Мне пришло в голову, что вместо перевозки животных из водоема в водоем я мог бы изменить размер водоемов, в которых они живут. Поначалу я пытался придумать какой-нибудь эксперимент с искусственными водохранилищами, а потом сообразил, что многие озера меняются в размере естественным путем, уменьшаясь во время засух и разливаясь после дождей. И тут я вспомнил про кайманов жакаре.
Они водятся в Южной Америке от южных окраин Амазонии до Северной Аргентины. В основном эти края покрыты тропической саванной, которая частично затоплена в сезон дождей, но в сухое время года становится похожа на пустыню. Брачный сезон приходится на начало дождей, как раз когда уровень воды резко меняется. В Боливии я заметил, что рисунок пятен на мордах жакаре индивидуален. Значит, можно вернуться на озеро после того, как его размер изменится, второй раз понаблюдать за теми же кайманами и посмотреть, изменилась ли композиция их “песен”.
Целый месяц я рылся в старых журналах по гидрологии и приставал к знакомым, живущим в разных южноамериканских странах. В результате к концу сентября у меня был замечательный план шестинедельного исследования жакаре.
Брачный сезон у них с середины октября по середину декабря. Почти по всей их области распространения уровень воды в это время поднимается из-за начавшихся дождей. Но в Пантанал, огромную заболоченную саванну на границе Бразилии и Боливии, паводок приходит намного позже, потому что вода туда поступает с плато Мату-Гросу далеко на севере, и ей требуется время, чтобы достичь Пантанала.
Я проведу исследования в двух местах, одно в Пантанале, другое где-нибудь еще. В Пантанале уровень воды будет постепенно понижаться. Я найду несколько мелководных озер, недельку понаблюдаю там за кайманами, потом дождусь, когда озера частично высохнут и распадутся на маленькие пруды, и повторю наблюдения за теми же самыми кайманами, чтобы проверить, станут ли они реже шлепать головой и чаще реветь. Во втором месте я проделаю то же самое, но вода, наоборот, будет подниматься, и мелкие озера сольются в большие, так что состав кайманьих “песен” должен измениться в обратную сторону
Особенностью этого плана было то, что все могло сорваться из-за множества разных причин. Но в полевой зоологии никогда ни в чем нельзя быть уверенным. Даже самый гениальный проект может полностью развалиться из-за какой-нибудь неожиданной мелочи: не начались вовремя дожди, или животных выкосила вспышка болезни, или вы простудились и пропустили два месяца работы, или объекты исследований попросту отказываются вести себя так, как вы ожидали. Такое случается постоянно; многим исследователям пришлось впустую потратить с огромным трудом полученные гранты и десятилетия жизни из-за банального невезения.

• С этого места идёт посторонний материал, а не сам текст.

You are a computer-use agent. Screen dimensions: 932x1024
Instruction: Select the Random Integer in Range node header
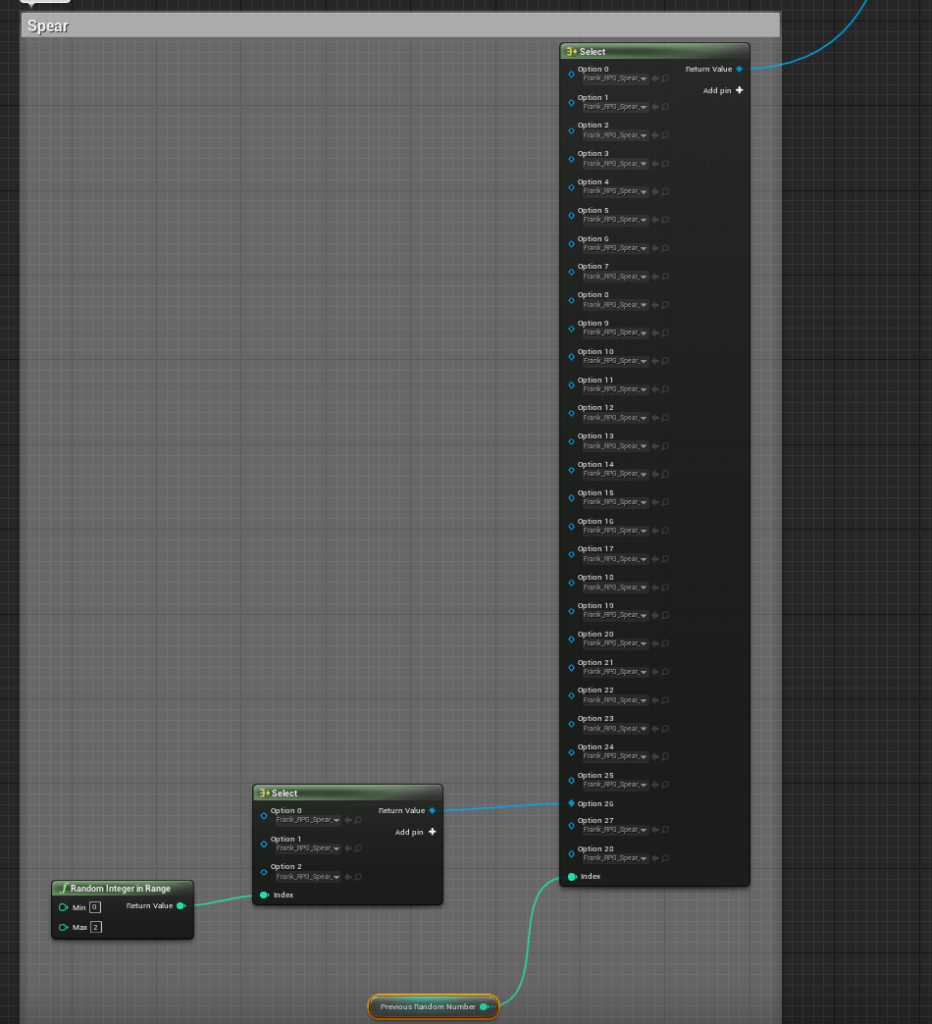122,888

Проект я защитил, ставки были сделаны. Маршрут предстоял знакомый: дешевый рейс до Каракаса, морозный шестнадцатичасовой путь до Санта-Елена-де-Уайрена (в этот раз я запасся теплой курткой), переход в Бразилию, еще один долгий переезд на автобусе до Манауса, потом четыре дня на теплоходе до устья Амазонки.
Самая интересная часть путешествия вниз по великой реке – пересечение дельты. В этот раз я плыл в Белен, большой город на южной стороне. Это основной транспортный узел, связывающий амазонский мир речного транспорта с сетью шоссе и железных дорог остальной Бразилии. Некоторые рукава дельты достигают тридцати километров в ширину, а острова там размером с маленькую европейскую страну. Только там вы по-настоящему чувствуете невероятную мощь реки. Дважды в день трехметровые поророки (приливные волны) прокатываются от океана вверх по течению, иногда на триста километров вглубь материка.
Жители заболоченной саванны на бразильско-боливийской границе
Но корабль идет и по совсем узким протокам, где с обеих сторон стеной стоит лес. Для метисов кабокло, живущих по берегам этих проток, теплоходы – единственная связь с внешним миром. Поэтому каждый раз, как вы проплываете мимо хижины, вы видите, как полуголые детишки запрыгивают в свои крошечные каноэ и что было сил гребут наперерез кораблю в надежде поменять резные деревянные сувениры и корзины фруктов на стальные мачете и одежду фабричного изготовления.